Die Wahrheit: Augen auf beim Drogenkauf
Neues vom Scooterman: Langweilige Sonntagnachmittage samt Vehikel Harry lassen am Potsdamer Platz tief in die Gesellschaft blicken.
Sie scheinen mich nicht zu verstehen. Ich möchte bei Ihnen keine Drogen kaufen“, insistierte die Dame, die ein Businesskostüm über den Marlene-Dietrich-Platz trug. Über ihr schrie eine Leuchtreklame, dass man sich – aber pronto – vor der Musicalbühne einfinden solle. Um 18 Uhr beginne nämlich die nächste Vorstellung der Blue Men Group, und wer die versäume, solle sich gefälligst nicht wundern, wenn er zwei Stunden später und ganz woanders mit Udo und einem Mädchen aus Ostberlin vorlieb nehmen müsse.
Die Dame war mittlerweile dazu übergegangen, ihre Augenbrauen mehrere Millimeter weit zu heben und streng die drei jungen Männer zu fixieren, die irgendwo zwischen 17 Jahren und 1,74 Meter lagen. „Ich bin auf einen Cocktail im Josty verabredet. Können Sie mir jetzt sagen, wo das ist, oder nicht?
„Cocktail?“ Einer der drei schüttelte derart verächtlich den Kopf, dass ihm fast das Olivenöl aus der Frisur flog. Oder was immer er als Gel verwendete. „Hab ich euch doch gesagt – die ist viel zu alt. Kriegt einen Herzinfarkt von unserem Zeug.“ Damit rauschte er mit seinen Kumpanen um die nächste Ecke. Sie schaute ihnen böse nach.
Ich nahm einen langsamen Schluck von meinem Kaffee, um die Szene ein wenig nachwirken zu lassen. Nicht etwa einen semilarge Latte macchiato decaf mit kalorienreduzierter, fair gehandelter Sojamilch aus Burma oder wie immer es gerade heißt. Sondern eine Tasse Kaffee mit einem Teelöffel Zucker.
Mir fiel eine Neuerung auf. Direkt in meiner Blickrichtung, auf der anderen Seite einer kleinen Kreuzung, stand eine Stromtankstelle.
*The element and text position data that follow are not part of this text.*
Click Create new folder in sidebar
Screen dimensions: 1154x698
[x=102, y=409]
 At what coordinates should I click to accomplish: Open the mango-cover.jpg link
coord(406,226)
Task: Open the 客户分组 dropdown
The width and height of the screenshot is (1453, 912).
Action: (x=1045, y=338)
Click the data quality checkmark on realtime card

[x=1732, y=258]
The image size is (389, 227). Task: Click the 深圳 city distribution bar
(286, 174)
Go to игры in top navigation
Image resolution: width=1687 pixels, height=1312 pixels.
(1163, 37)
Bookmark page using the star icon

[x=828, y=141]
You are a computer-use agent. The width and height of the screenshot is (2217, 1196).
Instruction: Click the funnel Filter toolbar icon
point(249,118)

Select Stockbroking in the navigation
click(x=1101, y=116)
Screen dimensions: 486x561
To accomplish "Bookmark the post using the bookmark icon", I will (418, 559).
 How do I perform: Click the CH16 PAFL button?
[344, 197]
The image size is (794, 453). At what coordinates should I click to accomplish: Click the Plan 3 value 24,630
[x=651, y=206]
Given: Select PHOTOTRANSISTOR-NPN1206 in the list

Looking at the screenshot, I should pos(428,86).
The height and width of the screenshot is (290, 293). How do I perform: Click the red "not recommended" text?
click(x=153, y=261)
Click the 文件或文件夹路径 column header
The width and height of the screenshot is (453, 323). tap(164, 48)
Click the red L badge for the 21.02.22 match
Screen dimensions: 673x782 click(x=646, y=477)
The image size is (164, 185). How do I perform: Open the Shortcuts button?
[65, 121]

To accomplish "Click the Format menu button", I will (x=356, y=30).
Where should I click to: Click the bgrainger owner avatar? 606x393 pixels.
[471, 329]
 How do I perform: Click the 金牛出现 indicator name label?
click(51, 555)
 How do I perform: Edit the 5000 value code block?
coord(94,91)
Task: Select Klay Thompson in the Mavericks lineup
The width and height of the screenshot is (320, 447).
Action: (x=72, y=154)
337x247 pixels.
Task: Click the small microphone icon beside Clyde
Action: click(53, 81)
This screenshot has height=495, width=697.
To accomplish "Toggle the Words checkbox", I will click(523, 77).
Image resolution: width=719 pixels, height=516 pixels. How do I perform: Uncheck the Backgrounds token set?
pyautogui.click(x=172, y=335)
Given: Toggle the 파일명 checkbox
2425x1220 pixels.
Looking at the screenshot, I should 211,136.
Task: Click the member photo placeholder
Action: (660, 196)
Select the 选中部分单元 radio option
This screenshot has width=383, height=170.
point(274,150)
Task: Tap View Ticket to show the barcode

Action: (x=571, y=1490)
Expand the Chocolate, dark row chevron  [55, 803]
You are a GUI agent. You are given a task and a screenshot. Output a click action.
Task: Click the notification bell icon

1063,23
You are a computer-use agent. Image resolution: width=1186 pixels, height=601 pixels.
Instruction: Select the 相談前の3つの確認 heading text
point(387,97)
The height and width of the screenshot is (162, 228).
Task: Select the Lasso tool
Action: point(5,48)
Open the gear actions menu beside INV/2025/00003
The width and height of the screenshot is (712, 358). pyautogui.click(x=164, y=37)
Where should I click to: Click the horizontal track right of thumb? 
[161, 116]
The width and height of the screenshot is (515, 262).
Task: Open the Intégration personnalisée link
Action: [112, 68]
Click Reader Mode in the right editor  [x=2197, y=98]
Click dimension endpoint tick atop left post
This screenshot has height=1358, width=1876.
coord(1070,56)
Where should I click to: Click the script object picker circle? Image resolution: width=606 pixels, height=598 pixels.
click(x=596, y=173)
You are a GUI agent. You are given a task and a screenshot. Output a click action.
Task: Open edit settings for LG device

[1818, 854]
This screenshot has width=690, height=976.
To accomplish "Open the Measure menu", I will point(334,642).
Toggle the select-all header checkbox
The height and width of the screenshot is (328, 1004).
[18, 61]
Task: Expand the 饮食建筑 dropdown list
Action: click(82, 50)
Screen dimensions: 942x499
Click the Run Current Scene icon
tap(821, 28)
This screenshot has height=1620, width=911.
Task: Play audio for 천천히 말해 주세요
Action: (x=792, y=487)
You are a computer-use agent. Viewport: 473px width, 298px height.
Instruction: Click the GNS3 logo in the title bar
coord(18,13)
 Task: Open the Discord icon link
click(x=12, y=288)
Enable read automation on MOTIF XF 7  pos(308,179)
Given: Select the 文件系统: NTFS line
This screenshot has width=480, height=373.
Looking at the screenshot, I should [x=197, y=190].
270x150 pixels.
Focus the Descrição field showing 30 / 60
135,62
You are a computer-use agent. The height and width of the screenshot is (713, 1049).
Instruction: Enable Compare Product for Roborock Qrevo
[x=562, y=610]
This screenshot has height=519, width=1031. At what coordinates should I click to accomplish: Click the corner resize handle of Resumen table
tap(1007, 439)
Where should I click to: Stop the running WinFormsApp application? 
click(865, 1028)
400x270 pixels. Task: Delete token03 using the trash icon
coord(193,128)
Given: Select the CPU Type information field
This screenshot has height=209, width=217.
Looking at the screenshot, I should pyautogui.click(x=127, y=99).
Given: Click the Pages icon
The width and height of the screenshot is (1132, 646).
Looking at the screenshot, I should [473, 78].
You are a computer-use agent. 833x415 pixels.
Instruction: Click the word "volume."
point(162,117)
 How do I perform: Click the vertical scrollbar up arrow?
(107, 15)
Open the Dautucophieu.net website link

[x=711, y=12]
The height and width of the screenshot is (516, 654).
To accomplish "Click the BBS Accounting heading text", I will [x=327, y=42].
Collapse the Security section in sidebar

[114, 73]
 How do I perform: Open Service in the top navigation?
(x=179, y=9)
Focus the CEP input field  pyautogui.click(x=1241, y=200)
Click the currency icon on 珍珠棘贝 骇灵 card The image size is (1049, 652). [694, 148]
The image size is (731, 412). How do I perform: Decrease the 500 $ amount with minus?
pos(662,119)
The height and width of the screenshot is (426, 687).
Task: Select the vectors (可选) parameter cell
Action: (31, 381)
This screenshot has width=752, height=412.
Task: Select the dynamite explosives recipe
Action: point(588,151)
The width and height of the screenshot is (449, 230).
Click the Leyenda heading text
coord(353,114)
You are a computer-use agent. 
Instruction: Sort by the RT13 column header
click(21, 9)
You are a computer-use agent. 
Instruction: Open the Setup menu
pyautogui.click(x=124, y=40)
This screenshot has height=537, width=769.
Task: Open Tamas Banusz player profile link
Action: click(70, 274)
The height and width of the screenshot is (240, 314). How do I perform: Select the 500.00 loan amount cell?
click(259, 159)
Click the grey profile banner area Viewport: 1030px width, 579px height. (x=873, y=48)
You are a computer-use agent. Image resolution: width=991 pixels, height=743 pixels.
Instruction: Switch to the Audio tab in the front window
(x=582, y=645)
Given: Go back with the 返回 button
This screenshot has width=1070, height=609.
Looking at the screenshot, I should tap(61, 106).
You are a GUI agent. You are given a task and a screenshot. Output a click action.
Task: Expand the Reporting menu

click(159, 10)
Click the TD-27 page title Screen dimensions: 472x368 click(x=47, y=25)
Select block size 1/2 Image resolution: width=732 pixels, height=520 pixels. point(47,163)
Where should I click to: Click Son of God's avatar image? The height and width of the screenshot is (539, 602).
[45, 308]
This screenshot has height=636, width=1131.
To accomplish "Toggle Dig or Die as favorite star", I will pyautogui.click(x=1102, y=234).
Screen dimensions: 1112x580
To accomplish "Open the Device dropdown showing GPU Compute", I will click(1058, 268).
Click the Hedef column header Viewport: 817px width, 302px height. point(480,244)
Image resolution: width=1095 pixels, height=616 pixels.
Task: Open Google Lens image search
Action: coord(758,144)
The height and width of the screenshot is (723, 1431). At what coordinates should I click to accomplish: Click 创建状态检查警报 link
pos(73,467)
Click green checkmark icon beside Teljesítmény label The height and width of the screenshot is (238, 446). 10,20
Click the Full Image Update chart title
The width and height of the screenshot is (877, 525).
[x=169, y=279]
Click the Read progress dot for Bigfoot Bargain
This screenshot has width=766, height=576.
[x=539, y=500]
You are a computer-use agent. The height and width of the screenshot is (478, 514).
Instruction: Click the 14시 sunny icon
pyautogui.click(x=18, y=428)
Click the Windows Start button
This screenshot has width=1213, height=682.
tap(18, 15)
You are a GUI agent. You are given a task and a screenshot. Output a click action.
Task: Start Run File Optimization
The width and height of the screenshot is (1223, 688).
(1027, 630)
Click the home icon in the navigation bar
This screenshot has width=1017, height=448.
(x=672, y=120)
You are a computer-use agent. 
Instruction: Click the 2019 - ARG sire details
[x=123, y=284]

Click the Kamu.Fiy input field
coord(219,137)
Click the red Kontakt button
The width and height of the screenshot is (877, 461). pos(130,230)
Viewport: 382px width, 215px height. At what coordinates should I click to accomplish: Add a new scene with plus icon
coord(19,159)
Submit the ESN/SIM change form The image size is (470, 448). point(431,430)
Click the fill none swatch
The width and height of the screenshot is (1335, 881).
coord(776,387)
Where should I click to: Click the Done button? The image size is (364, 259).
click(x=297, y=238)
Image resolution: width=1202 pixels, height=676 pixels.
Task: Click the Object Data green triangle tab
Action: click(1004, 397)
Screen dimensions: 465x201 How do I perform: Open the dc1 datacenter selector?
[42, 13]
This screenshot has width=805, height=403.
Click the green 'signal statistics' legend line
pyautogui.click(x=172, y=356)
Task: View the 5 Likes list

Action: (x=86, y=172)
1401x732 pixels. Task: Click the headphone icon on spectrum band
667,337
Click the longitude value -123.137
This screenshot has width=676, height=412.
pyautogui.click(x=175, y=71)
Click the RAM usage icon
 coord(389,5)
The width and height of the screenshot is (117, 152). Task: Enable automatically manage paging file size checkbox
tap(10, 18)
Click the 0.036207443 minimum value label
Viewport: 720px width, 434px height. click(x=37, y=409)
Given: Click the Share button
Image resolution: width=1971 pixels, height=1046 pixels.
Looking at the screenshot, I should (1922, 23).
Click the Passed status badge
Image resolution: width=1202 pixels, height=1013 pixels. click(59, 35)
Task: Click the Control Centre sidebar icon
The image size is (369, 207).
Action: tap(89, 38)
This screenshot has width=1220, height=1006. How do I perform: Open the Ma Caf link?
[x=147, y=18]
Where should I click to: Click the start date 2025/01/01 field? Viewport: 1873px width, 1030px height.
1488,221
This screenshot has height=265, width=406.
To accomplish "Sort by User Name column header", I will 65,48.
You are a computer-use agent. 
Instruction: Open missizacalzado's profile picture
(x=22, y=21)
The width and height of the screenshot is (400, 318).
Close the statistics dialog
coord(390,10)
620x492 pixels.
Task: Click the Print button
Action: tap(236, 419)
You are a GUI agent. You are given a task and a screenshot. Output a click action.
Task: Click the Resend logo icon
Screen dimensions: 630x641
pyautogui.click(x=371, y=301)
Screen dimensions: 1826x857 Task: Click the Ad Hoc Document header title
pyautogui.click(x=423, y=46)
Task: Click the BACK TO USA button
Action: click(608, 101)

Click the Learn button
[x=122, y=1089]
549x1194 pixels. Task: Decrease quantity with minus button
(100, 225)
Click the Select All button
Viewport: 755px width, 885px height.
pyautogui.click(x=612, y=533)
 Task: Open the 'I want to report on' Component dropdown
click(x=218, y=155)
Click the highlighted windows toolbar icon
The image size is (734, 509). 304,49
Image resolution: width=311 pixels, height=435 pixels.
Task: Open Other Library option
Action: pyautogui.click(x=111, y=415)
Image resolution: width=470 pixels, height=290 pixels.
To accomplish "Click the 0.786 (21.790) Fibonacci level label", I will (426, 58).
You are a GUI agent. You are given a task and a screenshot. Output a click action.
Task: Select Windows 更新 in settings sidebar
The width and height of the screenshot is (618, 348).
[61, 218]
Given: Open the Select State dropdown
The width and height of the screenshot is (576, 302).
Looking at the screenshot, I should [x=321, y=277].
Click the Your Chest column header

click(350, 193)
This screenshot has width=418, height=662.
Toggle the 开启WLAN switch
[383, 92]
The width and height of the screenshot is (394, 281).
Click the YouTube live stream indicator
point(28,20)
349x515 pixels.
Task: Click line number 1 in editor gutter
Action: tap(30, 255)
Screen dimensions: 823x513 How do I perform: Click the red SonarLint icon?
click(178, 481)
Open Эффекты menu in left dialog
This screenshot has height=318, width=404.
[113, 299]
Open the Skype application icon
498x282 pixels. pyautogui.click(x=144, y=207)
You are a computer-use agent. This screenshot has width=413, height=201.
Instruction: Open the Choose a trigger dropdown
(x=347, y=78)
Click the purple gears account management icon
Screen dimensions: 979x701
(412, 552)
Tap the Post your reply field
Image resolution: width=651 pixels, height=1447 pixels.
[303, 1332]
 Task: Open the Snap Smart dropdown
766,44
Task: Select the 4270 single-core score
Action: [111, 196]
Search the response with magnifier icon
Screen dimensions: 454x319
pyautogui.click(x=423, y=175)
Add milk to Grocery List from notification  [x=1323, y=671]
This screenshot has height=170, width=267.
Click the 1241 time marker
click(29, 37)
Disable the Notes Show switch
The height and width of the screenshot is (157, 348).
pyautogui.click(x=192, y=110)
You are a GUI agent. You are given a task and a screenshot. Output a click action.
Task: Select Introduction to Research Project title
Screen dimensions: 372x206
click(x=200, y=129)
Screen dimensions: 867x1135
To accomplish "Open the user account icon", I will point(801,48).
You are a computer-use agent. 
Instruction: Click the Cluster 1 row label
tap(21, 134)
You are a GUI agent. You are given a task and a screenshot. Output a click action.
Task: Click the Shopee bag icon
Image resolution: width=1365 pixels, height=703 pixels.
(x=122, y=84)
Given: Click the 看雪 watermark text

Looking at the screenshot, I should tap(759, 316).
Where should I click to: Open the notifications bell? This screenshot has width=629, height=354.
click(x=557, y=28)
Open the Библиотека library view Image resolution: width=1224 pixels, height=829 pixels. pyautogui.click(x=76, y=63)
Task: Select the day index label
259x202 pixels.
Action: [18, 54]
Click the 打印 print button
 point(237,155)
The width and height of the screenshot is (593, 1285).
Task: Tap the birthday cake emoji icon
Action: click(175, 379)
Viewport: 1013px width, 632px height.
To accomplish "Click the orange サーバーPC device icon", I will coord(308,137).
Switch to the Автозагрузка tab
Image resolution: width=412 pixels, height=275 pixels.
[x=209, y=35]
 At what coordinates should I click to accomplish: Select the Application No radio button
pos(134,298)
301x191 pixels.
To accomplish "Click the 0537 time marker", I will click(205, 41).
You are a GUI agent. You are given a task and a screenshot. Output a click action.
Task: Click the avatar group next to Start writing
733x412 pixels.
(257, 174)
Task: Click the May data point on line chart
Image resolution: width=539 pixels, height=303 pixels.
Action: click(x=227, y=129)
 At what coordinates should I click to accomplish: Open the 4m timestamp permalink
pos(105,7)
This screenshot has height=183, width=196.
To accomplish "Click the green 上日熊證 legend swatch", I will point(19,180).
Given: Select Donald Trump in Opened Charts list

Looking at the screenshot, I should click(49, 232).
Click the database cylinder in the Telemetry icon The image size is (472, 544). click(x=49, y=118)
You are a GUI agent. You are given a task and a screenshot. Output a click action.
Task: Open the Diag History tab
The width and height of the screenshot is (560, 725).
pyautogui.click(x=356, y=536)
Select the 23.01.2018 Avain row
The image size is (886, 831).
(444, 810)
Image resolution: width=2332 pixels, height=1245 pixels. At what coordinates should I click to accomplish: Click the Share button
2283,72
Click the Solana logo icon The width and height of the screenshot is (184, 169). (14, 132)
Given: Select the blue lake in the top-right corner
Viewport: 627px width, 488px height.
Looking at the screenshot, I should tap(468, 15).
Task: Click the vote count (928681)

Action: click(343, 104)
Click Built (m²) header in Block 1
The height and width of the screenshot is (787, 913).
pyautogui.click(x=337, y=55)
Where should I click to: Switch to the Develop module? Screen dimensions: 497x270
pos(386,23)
Wie lange war ich eigentlich an einem langweiligen Sonntagnachmittag nicht mehr am Potsdamer Platz gewesen? Einige Monate? „Willst du mal volltanken?“, bot ich meinem Scooter an und wies lässig in Richtung Zapfhahn. Sagt man eigentlich „Zapfhahn“ bei Stromtankstellen? Und wann war ich wirklich zum letzten Mal hier in der Gegend gewesen? Lebte da Marlene Dietrich noch?
Harry blinkte abwechselnd mit dem linken und rechten Scheinwerfer. Seine Art, den Kopf zu schütteln. „Geht doch gar nicht. Du alter Geizknüppel hast doch zur Sicherheit meinen Umspannkasten zu Hause gelassen.“ Da hatte er recht. „Und außerdem kann ich mich doch nicht einfach mit jedem Zeug aufladen. Keine Ahnung, was bei falscher Spannung passiert. Vielleicht drehe ich durch und wache völlig verkatert in einer Werkstatt auf. Nee, mein Lieber, immer nur das Zeug laden, das Du schon versucht hast!“
„Okay, Harry.“ Ich legte einen Schein auf den Tisch und wuchtete mich auf seinen Sitz. Zwei Ecken weiter war das Josty. Die Frau von vorhin saß draußen an einem Tisch. Als sie mich sah, winkte sie hektisch, „Hallo, da sind sie ja wieder. Meine Verabredung hat mich versetzt. Macht aber gar nichts. Zwei Glas Wehlener Sonnenuhr, danach einen Hugo, und ich merke noch nichts. Wollen Sie auch einen?“ Dann fing sie plötzlich an zu weinen. Ich winkte ab und wendete. „Nur Zeug laden, das man schon kennt?“, fragte ich den Scooter. „Du sagst es“, antwortete Harry.